So kann man es sehen - und so habe ich es jahrelang gesehen. Als Fähigkeit, aber als eine, die mir das Leben nicht gerade leicht macht. Dass man mit dieser Einstellung nicht immer glücklich ist, liegt wohl auf der Hand. Und dadurch wird man irgendwann empfänglich für neue Ideen, andere Wege, die einem vorgeschlagen werden. Das geht natürlich in kleinen Schritten. Da kommt eine Person, die sagt: "Also, ich sehe deine Wahrnehmung als eine echte Gabe an." Das wirkt. Von einem Moment auf den anderen habe ich angefangen, mich zu fragen, ob sie nicht vielleicht recht hat. Ob ich nicht stolz drauf sein sollte, dass ich mehr sehe als andere. Und sobald dieser Gedanke im Kopf ist, sieht man andere Worte schnell auf eine andere Weise.

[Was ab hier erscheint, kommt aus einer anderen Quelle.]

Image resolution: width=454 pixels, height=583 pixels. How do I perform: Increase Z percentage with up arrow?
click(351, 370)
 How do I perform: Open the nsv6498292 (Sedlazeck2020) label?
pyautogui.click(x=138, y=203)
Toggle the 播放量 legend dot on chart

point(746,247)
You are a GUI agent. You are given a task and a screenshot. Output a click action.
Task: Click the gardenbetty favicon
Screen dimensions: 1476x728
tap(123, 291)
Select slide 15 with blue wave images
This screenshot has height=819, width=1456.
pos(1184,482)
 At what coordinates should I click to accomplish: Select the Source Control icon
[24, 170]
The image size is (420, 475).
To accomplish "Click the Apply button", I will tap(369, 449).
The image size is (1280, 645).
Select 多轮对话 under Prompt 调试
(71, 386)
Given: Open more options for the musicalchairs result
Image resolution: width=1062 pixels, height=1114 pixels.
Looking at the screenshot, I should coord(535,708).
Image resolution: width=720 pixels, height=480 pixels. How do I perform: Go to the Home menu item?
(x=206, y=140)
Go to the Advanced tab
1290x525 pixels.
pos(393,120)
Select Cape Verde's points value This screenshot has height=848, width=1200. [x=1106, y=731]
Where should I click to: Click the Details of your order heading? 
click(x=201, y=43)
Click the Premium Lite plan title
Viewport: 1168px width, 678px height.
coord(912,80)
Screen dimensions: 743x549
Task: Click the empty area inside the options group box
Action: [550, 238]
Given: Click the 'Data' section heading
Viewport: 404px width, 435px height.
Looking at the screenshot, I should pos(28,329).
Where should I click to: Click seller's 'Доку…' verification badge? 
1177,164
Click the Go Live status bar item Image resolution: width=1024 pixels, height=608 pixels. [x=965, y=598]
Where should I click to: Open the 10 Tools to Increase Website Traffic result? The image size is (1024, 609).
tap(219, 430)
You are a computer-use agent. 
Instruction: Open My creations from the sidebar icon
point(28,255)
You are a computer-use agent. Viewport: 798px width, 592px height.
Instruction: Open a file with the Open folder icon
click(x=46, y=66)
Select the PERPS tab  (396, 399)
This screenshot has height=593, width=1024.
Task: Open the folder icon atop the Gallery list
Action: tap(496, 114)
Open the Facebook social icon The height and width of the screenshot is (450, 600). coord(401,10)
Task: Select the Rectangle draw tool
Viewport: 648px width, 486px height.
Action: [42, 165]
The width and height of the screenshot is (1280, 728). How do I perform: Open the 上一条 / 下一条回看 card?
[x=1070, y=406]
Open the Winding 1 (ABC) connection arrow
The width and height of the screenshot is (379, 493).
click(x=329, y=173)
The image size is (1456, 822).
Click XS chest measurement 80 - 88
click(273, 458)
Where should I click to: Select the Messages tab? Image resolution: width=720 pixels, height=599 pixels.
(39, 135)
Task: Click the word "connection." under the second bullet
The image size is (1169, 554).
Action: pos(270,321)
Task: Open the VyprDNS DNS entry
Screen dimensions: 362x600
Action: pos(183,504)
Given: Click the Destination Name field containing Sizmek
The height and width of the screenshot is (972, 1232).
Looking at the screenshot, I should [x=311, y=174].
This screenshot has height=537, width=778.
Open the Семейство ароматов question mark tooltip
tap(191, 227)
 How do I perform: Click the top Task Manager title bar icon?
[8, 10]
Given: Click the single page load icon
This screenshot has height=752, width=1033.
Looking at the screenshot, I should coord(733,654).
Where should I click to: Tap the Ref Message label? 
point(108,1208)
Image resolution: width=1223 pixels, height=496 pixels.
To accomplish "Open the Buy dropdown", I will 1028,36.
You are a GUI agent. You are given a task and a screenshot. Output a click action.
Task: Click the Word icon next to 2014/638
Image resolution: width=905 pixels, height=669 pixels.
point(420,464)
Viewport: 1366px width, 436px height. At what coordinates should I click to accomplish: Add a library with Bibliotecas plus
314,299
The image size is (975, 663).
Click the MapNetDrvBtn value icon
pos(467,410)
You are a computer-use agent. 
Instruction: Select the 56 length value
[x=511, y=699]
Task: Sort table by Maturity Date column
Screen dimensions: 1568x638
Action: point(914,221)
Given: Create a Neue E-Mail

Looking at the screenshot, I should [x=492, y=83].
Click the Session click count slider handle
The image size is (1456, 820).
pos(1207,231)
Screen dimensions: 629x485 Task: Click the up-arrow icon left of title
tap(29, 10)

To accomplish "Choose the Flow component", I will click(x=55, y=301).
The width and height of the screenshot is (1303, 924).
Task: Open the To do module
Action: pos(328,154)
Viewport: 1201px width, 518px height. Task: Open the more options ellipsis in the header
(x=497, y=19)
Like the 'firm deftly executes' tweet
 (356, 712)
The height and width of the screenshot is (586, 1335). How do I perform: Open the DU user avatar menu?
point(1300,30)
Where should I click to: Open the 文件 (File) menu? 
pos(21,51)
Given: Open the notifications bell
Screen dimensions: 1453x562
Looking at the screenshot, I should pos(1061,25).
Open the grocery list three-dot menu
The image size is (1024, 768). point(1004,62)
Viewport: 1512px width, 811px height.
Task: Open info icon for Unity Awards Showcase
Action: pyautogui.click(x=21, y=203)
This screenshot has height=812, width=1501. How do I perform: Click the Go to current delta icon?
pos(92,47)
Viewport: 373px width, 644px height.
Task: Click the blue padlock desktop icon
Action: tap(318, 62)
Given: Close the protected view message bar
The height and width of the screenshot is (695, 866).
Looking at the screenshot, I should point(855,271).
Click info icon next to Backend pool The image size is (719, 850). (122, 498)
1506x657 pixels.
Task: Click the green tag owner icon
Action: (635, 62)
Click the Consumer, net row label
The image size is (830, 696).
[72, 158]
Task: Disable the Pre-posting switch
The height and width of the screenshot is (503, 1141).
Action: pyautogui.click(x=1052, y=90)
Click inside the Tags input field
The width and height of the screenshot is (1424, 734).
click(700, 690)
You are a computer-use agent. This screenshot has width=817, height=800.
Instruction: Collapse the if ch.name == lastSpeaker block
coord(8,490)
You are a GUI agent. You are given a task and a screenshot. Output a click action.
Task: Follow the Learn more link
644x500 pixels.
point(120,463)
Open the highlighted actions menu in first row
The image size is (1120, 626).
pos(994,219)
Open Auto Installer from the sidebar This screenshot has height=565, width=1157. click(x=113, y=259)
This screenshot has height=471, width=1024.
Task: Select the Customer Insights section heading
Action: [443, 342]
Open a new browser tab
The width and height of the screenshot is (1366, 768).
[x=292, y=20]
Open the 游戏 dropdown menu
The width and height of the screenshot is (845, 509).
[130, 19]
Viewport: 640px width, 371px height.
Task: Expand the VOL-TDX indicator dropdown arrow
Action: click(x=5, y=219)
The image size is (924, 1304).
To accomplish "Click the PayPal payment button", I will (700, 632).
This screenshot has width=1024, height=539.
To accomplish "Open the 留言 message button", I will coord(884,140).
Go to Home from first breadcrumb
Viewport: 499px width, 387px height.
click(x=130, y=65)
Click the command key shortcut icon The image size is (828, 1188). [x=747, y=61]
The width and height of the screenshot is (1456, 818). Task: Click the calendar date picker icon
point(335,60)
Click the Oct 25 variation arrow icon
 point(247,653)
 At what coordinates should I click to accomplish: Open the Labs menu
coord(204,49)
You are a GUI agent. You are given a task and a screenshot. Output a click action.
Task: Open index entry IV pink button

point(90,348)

Dann reicht es, wenn man ab und zu mal gesagt bekommt: "Ist ja cool!", "Sei doch stolz drauf." oder "Da kann dir keiner was vormachen." (was übrigens nicht ganz richtig ist). Und schon fängt man Stück für Stück an, umzudenken.
Es hat ziemlich lange gedauert und noch eine Freundin mehr gebraucht, bis ich das verstanden habe. Bis ich bemerkte, dass dieses ständige Verarbeiten-müssen die eine, unangenehme Seite der Medaille ist - und dass es noch die zweite Seite gibt. Ich sehe Farben, egal wohin ich gehe. Das bedeutet: das Leben ist bunt! Das Leben ist bunt. Und zwar nicht nur, weil ich die Farben sehen muss, sondern weil es so viele Facetten hat. Ich habe gelernt, dass ich meine Wahrnehmung nicht andauernd extra betrachten darf. Sie ist ein Teil meiner Welt. Alles, was ich erlebe, würde ich ohne Synästhesie völlig anders erleben. Deshalb habe ich auch all die schönen Momente, die unvergesslichen Erlebnisse, meiner Wahrnehmung zu verdanken. Denn sie machen mein Leben bunt - und genau das ist mein ganz persönliches Glück.